Images: Above British cavalry near Mons, August 1914. Right the junction where the first British shots of the war were fired. Ironically (on 11th November 1918) the last shots were fired a few yards away - close to the large building on the right.
rapid rifle fire into the massed ranks of their foe. With their superb Lee Enfield Mk3 rifles, the professional soldiers of the B.E.F. were able to shoot around 15 bullets per minute. Lieutenant Maurice Dease (25) was the first British soldier to earn a V.C. but he was killed in the battle attempting to hold Nimy rail bridge (shown above). So chaotic was the situation in the aftermath of the battle that it was 23 days after his death that the army informed his parents of his injuries. By that time they had heard the news of his death second hand.

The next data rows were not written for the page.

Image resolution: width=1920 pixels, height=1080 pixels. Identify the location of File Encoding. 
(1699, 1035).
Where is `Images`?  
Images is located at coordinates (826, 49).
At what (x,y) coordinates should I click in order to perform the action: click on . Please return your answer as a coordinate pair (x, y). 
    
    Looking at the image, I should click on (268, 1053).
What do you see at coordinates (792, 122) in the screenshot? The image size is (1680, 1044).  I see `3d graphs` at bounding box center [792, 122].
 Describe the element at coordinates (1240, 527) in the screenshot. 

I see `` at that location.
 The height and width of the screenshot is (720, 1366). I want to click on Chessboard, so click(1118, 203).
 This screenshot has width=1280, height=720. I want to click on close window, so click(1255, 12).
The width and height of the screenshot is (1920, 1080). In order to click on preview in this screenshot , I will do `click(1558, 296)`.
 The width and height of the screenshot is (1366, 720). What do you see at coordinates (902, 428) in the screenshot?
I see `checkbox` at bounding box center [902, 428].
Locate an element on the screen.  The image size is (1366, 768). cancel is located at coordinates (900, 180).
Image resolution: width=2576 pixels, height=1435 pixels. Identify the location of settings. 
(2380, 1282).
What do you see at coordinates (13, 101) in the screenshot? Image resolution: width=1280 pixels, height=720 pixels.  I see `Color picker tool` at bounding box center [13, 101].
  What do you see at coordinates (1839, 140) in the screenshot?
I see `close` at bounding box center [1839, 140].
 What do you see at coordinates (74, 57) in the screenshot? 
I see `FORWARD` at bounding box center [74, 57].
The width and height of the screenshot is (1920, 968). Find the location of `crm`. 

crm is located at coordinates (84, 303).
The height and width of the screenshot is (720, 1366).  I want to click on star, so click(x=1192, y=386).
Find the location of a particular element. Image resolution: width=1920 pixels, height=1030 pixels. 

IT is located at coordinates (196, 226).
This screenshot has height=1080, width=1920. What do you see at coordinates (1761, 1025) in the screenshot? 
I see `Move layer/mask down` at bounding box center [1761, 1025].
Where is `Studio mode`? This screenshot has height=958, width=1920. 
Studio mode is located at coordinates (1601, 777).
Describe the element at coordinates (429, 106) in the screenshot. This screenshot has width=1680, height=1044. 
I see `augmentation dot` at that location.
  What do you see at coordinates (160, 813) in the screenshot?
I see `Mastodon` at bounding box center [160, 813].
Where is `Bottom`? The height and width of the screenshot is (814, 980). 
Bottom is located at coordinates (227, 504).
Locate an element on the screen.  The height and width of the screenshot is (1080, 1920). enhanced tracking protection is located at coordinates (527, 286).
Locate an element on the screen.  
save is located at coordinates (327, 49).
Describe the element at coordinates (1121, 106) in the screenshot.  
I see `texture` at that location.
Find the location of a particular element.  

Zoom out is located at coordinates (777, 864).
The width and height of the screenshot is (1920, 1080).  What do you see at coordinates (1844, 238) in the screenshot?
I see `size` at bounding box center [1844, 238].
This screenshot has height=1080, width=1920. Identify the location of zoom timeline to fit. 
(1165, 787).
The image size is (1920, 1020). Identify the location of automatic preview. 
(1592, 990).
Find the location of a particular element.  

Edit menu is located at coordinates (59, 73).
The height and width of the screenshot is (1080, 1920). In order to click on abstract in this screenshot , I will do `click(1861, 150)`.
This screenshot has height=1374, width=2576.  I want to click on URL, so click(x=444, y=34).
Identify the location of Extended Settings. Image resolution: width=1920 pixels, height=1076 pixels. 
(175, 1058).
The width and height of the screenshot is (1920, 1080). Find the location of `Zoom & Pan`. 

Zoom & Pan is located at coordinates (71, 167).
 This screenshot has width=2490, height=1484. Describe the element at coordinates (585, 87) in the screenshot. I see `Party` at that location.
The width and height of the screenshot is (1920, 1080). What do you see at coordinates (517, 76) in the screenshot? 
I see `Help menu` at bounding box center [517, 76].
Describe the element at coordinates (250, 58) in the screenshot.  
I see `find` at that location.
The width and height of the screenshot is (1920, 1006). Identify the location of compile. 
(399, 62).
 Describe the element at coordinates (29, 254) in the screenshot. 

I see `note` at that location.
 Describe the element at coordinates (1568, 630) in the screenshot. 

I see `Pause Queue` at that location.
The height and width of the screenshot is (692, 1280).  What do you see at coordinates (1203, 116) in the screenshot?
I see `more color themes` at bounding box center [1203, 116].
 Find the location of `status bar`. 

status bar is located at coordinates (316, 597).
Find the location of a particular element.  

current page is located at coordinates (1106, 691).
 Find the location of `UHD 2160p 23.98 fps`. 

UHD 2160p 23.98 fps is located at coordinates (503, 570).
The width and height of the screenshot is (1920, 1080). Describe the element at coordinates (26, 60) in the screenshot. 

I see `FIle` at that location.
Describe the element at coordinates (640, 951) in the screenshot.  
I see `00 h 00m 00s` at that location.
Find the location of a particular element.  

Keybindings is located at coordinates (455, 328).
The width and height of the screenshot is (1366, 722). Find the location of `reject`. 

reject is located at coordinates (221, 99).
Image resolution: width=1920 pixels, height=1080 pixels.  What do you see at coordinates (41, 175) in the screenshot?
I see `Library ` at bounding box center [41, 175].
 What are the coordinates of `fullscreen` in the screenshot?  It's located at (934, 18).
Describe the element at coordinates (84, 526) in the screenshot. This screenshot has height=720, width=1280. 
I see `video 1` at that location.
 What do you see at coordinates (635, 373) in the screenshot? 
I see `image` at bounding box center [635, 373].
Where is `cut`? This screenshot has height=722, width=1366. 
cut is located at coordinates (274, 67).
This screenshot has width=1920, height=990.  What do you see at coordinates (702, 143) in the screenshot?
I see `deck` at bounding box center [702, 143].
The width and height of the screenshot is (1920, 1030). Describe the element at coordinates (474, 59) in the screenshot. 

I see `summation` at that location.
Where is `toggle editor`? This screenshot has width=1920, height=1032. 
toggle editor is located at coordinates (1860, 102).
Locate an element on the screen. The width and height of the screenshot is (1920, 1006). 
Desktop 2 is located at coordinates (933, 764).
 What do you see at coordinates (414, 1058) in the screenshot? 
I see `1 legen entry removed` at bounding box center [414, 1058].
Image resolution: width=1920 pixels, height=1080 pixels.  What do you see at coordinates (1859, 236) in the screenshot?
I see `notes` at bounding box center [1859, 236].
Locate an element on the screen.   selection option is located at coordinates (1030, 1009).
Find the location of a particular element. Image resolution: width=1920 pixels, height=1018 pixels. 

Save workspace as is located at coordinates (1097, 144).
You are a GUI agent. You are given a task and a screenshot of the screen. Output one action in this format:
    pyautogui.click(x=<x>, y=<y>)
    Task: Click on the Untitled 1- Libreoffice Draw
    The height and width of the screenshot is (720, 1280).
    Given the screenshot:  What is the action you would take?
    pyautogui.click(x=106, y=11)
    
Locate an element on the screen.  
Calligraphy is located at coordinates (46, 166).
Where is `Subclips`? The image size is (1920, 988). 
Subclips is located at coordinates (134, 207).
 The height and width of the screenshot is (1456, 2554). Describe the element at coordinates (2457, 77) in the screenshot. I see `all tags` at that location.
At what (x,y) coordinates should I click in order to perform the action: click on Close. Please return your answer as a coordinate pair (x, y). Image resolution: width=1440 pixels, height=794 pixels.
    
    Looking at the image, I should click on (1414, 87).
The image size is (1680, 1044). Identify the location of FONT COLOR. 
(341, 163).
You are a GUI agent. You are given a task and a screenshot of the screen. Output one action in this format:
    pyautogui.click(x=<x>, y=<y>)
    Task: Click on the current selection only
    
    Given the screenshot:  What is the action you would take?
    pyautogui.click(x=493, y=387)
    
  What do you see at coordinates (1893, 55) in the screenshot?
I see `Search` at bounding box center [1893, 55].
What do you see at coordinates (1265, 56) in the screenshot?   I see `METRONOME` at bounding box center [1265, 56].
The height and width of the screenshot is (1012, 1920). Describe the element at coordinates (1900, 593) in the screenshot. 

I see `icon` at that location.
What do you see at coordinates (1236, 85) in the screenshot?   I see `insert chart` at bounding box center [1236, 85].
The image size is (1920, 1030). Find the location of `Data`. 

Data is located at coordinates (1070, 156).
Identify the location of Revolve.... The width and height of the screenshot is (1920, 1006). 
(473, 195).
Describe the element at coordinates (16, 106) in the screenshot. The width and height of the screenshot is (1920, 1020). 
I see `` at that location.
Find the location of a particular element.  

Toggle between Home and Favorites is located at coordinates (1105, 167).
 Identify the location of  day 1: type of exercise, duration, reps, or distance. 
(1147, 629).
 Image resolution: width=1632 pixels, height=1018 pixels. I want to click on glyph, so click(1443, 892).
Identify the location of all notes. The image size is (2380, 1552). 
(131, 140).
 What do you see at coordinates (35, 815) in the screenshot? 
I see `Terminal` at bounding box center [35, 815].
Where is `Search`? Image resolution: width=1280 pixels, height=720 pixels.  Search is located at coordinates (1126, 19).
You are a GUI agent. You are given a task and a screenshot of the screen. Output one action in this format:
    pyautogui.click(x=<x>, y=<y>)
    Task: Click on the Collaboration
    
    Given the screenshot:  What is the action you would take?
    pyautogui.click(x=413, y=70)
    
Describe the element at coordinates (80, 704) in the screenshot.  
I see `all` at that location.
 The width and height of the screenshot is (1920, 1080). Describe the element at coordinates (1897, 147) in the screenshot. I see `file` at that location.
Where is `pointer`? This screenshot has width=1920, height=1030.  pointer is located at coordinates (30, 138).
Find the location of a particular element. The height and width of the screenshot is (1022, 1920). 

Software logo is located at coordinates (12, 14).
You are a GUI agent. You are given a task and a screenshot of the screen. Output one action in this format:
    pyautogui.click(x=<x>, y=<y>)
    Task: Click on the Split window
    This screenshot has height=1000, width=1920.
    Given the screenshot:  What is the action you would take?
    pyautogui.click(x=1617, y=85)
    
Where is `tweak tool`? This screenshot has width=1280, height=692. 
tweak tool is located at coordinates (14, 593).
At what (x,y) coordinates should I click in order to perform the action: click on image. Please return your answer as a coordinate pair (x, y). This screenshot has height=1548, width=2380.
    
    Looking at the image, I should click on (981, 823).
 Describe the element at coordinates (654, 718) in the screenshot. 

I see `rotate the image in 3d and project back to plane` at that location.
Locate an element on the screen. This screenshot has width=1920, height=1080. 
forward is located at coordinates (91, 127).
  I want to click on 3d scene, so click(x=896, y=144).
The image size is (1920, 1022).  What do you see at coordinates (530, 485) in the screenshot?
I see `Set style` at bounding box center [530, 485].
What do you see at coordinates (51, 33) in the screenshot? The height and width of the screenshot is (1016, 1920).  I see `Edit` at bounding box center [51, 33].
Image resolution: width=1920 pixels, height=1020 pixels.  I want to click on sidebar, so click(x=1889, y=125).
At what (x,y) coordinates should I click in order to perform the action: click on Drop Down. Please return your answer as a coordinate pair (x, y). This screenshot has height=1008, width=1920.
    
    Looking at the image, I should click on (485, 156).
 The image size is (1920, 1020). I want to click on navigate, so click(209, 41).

On the 24th August the British army began its retreat from Mons with units leap-frogging one another to prepare defences and fight. Their manoeuvres were handicapped by columns of terrified refugees who jammed the narrow country roads, dragging or pushing their belongings. The British soldiers - who had been cheered by the local inhabitants as they marched towards the foe - were now jeered and spat upon as they fell back.
Image: Belgian dog drawn carts were a familiar site on the roads that led from Mons
On This Day - 100 Years Ago - 24th August 1914
British Army in Retreat
By the 29th August the B.E.F. was 6 days march from Mons and heaps of discarded kit burned at the roadsides. The British army had not been defeated in battle but to the footsore soldiers that’s how it felt. In oppressive heat and utterly exhausted, the B.E.F. trudged towards Paris. Dust and sweat stung their eyes, and uniforms chafed their skin. The roads they followed were very straight with occasional stiff climbs to break the monotony. Those who suffered most were the reservists who had been summoned from civilian life only three weeks before. They were less fit than their regular army colleagues and their new boots were heavy (weighing 2.5 kg each), stiff and often ill-fitting. In the rush to send them overseas, reservists were sometimes issued with boots approximately the size they required and there was no opportunity to break them in. Furthermore the boots were often poor quality and after covering a hundred miles, heels and soles began to detach themselves. Sometimes the hobnails caused great suffering as they began to press through the leather and into the men’s feet. Some oozed blood at each step while at least one man was seen trudging along wearing on his feet only blood soaked socks.
On This Day - 100 Years Ago - 29th August 1914
'They Limped On, Blood-Shod'
Image: ‘The Angels of Mons’ by Marcel Gillis
On 29th September 1914, the London Evening News published a story that almost certainly gave rise to one of the greatest myths of the Great War – ‘The Angels of Mons’. The story was originally called ‘The Bowmen’ and was written by a Welsh writer of horror fiction whose pen name was Arthur Machen. The backdrop to this supernatural tale was the British defeat and retreat from Mons on 23rd / 24th August and the motivation to write it came from newspaper headlines reporting the shattered remnants of the B.E.F. retreating towards Paris. In Machen’s story a desperate British soldier called to St. George for help and suddenly ghostly figures appeared to put the enemy to flight. The story was not an instant hit but it was paraphrased in other publications and the legend was born. The British Government, which was keen to censor news from the front, made no attempt to control this story. Whether or not they also had a hand in creating or promoting it, is still disputed.